*** Opening of Text block ***

The Honda UNI-CUB is a concept 2-axis self-balancing personal transporter for use in barrier-free indoor environments, and shown at the Osaka Motor Show 2013.

==History==
As a successor to the 2009 Honda U3-X, it was demonstrated at the Osaka Motor Show 2013. A launch date has not yet been announced.

==Design and operation==
Controlled by weight-shifting, similar manner as that of the Segway PT, the unit is fully self-balancing and can move in any direction, including sideways.

There are two wheels, the larger driving wheel for travelling in a forward direction, and a trailing steering wheel at 90 degrees to this one. Both the drive wheel and the steering wheel however are constructed of multiple smaller 'planet' wheels that allow the wheel to be moved laterally. When moving forward the main wheel will be powered and the smaller planet wheels on the steering wheel will rotate to avoid the steering wheel dragging. To turn the steering wheel is rotated. To balance from side to side, or to self-balance laterally, the planet wheels on the drive wheel will be powered appropriately.

Measuring 510 x 315 x 620 mm and weighing 25 kg, the UNI-CUB is powered by a lithium-ion battery and has a 6 km/h top speed and 6 km range. The seat height is 620 mm, while footrests are designed to double as support stands.

*** Close of Text block ***

Exercise set –
1. Repeat a passage from the UNI-CUB text: begin at the words "The Honda UNI-CUB" and stop after "shown at the Osaka Motor Show 2013.".
2. According to the UNI-CUB text, which earlier Honda model did the UNI-CUB succeed?
The rows have no role in this.

*** Opening of Given information ***

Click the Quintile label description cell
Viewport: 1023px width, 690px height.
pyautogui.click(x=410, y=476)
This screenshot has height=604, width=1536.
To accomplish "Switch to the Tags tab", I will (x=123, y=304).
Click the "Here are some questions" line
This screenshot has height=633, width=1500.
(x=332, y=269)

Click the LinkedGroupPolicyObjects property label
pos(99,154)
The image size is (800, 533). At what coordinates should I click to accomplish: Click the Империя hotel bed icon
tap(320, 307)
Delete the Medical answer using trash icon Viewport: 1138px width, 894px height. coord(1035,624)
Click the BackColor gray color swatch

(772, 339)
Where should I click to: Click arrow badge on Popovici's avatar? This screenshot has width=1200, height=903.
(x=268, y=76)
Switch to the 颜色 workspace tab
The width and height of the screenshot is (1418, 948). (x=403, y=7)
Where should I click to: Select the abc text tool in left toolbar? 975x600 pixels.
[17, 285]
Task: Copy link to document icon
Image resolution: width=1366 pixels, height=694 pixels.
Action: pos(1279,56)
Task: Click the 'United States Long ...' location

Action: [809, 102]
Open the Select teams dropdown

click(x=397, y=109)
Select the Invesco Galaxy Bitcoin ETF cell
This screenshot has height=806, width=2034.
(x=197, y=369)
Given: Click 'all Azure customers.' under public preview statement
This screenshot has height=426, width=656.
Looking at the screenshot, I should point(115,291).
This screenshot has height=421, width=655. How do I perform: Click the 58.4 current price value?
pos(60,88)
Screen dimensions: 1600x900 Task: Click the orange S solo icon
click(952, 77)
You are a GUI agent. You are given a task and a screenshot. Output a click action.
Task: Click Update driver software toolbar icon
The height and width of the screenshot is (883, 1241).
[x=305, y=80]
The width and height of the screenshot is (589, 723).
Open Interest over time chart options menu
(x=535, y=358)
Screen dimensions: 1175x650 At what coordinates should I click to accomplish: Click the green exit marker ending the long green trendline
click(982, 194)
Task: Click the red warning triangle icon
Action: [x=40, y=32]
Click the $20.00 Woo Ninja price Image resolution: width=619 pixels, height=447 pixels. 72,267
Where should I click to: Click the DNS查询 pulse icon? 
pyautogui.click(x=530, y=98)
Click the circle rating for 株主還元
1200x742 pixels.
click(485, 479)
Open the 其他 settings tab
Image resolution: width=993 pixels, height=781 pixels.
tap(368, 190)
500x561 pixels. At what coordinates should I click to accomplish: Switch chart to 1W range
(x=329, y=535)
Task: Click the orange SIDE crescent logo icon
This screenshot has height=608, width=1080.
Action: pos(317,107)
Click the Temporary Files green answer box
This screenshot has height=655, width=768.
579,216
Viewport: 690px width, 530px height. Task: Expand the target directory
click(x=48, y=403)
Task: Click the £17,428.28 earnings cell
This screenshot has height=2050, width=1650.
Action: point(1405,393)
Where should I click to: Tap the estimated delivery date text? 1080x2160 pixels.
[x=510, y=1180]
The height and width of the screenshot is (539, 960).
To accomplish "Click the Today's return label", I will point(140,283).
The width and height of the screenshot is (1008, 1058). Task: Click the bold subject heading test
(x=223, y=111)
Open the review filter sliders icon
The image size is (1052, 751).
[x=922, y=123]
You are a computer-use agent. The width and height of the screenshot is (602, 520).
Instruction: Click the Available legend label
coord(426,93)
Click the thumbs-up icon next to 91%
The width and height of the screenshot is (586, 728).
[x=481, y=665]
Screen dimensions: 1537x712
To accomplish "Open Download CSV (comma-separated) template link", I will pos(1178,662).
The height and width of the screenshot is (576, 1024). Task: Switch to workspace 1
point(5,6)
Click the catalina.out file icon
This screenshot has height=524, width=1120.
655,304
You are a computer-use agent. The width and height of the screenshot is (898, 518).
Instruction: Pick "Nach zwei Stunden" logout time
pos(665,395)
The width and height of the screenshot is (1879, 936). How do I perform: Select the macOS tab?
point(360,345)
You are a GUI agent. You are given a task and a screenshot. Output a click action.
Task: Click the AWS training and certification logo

*** Close of Given information ***

Exercise solutions –
1.
The Honda UNI-CUB is a concept 2-axis self-balancing personal transporter for use in barrier-free indoor environments, and shown at the Osaka Motor Show 2013.

2. The 2009 Honda U3-X.